### Passage given:
▼

According to the historical exchange rate published by U.S. Federal Reserve Bank, the exchange rate between Euro and U.S. dollar has moderate fluctuation over the past 10 years. However, these fluctuations are moderate in nature and not considered a currency of a hyperinflationary economy.

 

 

ITEM 12. DESCRIPTION OF SECURITIES OTHER THAN EQUITY SECURITIES

 

The description of securities other than equity securities included under the heading “Description of Securities” in the company’s registration statement on Form F-1 (File No. 333-171777), initially filed with the Securities & Exchange Commission on January 20, 2011, as amended, is hereby incorporated by reference.

 

 

PART II

 

ITEM 13. DEFAULTS, DIVIDEND ARREARAGES AND DELINQUENCIES

 

Immediately following the closing of the Business Combination on September 30, 2013, the Company entered into an interest-bearing promissory note with its underwriter, Chardan Capital Markets, LLC for the total remaining amount of $889,833 due to the underwriter at the rate of 5% per annum, maturing on December 31, 2013. If the note was not repaid by December 31, 2013, Chardan had the right to convert the note and accrued interest into ordinary shares at a price of $9.10 per share. In connection with the convertible right, $184,584 was allocated to the value of the beneficial conversion feature. As of December 31, 2013, the full amount of the beneficial conversion feature has been recorded as interest expense. As of the date of this report, the convertible right had not been exercised. On December 31, 2013 (the note’s maturity date), the Company was not able to repay the note. As a result of the payment default, an additional default interest rate of 10% per annum is added to the original 5% per annum interest rate starting December 31, 2013. As of April 30, 2016, $327,339 of interest expense has been recorded in connection with this note.

 

During 2014, one of the Subsidiaries missed certain scheduled repayments on a bank loan totaling $193,011 in principal and $22,680 in interest. Except for these missed scheduled repayments, the Group has been current on all scheduled repayments since the beginning of 2014. According to the applicable mortgage agreement, missing scheduled payments can cause the bank to request immediate repayment of the residual debt totaling approximately $1,515,720 as of December 31, 2014. Management initiated negotiation with the bank to postpone repayment for 12 months in 2014. Separately during 2014, one of our other Subsidiaries missed certain scheduled finance lease payments to the leasing department of the same bank. As of the date of this report, the bank official from the mortgage department, on the Group’s behalf, is in negotiation with their leasing department on the issuance of a final moratorium. As the negotiation is in the final stage, management believes the risk of the bank demanding immediate repayment of the full residual debt is very low. However, there can be no assurance the bank will not decide to refuse granting the postponement to the Group and request for immediate repayment of the residual debt. As a result of this possibility, we have classified such residual debts as current loans and borrowings as of December 31, 2014 and 2015.

▲

### Given information:
▼

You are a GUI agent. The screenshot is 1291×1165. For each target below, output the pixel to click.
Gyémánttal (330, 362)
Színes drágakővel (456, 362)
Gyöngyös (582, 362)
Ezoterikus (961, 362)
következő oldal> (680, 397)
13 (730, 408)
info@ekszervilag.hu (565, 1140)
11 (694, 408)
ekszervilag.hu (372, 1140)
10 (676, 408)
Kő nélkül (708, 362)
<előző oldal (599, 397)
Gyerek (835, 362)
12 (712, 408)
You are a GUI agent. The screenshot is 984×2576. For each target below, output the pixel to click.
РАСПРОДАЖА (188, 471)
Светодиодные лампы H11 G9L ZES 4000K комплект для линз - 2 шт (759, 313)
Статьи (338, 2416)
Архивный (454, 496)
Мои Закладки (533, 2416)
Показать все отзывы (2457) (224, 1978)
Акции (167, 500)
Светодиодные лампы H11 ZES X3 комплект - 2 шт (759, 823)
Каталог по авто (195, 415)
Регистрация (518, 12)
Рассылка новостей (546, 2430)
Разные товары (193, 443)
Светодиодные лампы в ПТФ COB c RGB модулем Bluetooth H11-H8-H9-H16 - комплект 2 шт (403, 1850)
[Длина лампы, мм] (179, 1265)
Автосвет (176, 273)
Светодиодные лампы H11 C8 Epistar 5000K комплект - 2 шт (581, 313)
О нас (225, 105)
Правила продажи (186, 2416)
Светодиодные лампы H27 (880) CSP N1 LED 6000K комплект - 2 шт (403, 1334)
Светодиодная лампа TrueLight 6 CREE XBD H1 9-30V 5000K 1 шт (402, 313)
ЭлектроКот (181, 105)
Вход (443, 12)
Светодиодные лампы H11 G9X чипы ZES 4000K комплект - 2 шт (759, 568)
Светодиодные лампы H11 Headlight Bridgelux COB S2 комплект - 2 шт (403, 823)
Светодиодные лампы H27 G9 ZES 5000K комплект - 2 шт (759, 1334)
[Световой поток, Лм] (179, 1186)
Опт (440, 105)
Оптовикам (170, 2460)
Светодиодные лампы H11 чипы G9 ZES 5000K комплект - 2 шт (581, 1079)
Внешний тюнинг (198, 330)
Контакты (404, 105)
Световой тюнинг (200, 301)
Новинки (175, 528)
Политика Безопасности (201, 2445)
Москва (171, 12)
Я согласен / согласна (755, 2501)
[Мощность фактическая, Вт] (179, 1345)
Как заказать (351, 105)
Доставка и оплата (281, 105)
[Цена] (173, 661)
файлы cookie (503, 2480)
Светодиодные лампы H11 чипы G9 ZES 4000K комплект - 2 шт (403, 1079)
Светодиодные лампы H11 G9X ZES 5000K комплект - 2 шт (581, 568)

▲

### Exercise aim:
Render this sentence from the securities filing excerpt in Spanish: "As of the date of this report, the convertible right had not been exercised."

### Solution to this problem:
A la fecha de este informe, el derecho de conversión no había sido ejercido.